Nurses and midwives fundamentally are the peoples’ advocates on health affairs, and they serve as the pivot around which other healthcare professionals revolve to deliver their services. While the importance of nurses and midwives is echoed across literatures, their roles remain largely misunderstood or criminally misapplied and misinterpreted for cynical motives.

Often the responsible agents do this to cover their inadequacies or to cover the glittering features of the nursing profession. Our voices are often submerged and our roles are impeded by unfriendly policies and conspiracies which have inflicted a lot of retrogressive tendencies, not only on the professionals, but painfully on the services that the Nigerian citizens are entitled to.

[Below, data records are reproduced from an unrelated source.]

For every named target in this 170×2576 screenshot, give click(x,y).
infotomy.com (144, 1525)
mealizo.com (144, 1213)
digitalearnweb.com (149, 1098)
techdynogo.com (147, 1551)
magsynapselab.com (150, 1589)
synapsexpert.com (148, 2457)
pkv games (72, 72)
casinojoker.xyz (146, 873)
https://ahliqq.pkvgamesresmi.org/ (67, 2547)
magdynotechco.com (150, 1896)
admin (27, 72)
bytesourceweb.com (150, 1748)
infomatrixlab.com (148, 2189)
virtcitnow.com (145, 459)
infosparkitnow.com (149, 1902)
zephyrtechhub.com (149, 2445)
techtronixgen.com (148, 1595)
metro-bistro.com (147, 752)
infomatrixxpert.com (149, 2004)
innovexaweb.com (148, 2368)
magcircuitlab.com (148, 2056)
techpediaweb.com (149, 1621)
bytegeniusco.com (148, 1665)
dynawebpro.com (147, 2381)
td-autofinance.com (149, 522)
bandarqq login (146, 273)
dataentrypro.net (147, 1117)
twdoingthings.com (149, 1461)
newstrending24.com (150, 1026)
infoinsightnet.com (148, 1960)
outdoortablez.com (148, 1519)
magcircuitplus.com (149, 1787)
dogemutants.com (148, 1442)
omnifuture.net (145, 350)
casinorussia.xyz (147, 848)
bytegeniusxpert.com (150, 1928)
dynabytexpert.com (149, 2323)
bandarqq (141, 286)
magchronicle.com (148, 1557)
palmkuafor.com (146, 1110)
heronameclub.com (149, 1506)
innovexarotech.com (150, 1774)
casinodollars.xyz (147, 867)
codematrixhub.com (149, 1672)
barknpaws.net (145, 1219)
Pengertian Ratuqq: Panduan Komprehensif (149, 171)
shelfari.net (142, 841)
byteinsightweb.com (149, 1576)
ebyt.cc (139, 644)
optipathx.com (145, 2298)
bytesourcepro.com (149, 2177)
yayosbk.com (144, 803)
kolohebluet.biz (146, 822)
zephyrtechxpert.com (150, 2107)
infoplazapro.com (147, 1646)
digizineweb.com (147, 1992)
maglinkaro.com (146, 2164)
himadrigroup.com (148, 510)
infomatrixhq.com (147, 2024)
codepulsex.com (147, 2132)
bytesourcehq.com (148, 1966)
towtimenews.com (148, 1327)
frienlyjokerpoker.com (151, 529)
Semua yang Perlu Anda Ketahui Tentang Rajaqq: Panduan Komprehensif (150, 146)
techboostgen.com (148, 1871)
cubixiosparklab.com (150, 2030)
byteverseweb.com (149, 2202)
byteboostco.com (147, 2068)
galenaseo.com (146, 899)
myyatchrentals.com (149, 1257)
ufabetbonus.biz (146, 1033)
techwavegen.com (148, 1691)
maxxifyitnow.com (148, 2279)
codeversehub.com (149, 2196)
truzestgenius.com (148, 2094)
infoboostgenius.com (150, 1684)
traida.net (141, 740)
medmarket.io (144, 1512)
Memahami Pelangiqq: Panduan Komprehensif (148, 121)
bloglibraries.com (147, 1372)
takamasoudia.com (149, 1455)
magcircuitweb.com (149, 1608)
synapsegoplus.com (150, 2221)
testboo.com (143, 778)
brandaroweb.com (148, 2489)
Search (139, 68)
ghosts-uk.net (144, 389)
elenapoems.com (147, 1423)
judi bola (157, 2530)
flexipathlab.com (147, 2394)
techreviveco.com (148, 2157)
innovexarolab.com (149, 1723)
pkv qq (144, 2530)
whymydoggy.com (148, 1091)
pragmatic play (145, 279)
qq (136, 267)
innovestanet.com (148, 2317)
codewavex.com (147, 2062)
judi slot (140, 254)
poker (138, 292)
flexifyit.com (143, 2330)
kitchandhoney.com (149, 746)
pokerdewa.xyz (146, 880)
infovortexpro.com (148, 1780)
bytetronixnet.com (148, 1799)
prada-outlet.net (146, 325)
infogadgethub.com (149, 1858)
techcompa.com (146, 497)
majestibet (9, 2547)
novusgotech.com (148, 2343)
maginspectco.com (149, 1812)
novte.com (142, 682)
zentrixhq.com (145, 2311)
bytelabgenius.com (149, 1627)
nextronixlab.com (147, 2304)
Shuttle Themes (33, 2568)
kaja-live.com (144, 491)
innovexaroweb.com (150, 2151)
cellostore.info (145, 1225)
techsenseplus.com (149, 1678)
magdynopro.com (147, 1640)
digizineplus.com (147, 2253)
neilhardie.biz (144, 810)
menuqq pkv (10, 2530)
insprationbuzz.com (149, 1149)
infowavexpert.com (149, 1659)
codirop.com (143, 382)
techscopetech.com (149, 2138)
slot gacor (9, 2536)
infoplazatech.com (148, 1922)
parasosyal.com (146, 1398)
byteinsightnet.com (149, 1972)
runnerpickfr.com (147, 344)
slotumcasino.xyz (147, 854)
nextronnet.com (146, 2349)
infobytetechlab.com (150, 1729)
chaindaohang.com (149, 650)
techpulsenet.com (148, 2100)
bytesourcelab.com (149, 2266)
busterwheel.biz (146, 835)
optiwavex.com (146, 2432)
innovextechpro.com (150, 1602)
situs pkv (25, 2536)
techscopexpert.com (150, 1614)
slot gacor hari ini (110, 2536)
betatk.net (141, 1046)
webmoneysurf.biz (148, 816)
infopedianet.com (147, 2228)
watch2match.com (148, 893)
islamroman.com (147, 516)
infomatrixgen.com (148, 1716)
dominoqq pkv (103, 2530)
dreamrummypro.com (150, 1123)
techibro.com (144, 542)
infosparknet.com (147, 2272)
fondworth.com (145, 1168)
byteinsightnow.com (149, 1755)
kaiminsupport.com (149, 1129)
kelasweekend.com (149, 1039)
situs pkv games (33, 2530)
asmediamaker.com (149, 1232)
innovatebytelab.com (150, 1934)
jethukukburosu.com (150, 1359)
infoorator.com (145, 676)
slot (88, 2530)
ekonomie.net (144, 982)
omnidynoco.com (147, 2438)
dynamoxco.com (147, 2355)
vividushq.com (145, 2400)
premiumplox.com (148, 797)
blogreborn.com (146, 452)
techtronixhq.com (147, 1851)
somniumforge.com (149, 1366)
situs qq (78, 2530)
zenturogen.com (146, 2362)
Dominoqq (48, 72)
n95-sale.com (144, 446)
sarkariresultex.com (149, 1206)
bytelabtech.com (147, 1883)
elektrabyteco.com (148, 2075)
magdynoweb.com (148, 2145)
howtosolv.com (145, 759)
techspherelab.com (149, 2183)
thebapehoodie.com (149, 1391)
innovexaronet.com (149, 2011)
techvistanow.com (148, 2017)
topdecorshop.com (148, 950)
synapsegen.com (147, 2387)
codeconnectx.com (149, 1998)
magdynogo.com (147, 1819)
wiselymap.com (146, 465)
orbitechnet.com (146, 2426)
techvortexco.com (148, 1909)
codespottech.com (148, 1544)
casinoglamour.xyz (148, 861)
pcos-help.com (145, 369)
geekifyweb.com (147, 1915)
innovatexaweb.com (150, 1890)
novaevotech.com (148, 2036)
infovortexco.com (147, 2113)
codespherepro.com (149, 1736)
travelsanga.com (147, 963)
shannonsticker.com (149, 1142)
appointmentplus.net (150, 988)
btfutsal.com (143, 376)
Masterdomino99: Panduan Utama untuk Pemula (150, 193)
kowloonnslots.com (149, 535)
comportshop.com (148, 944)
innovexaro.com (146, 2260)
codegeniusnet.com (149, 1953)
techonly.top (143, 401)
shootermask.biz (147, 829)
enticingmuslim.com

Interestingly, no health policy can succeed without the involvement of nurses and midwives. The Sustainable Development Goals (SDGs) or Universal Health Coverage (UHC) cannot be achieved with the relegation of nurses and midwives. It is in realisation of this that the world Health Organisation (WHO) leading others like the  International Confederation of Midwives, International Council of Nurses and Burdett Foundation, as well as the United Nations Fund for Population Activities (UNFPA) identified the vital roles nurses and midwives play in providing healthcare services in every part of the globe. WHO stressed that “they are often the first and only safe and reliable point of care in their communities.”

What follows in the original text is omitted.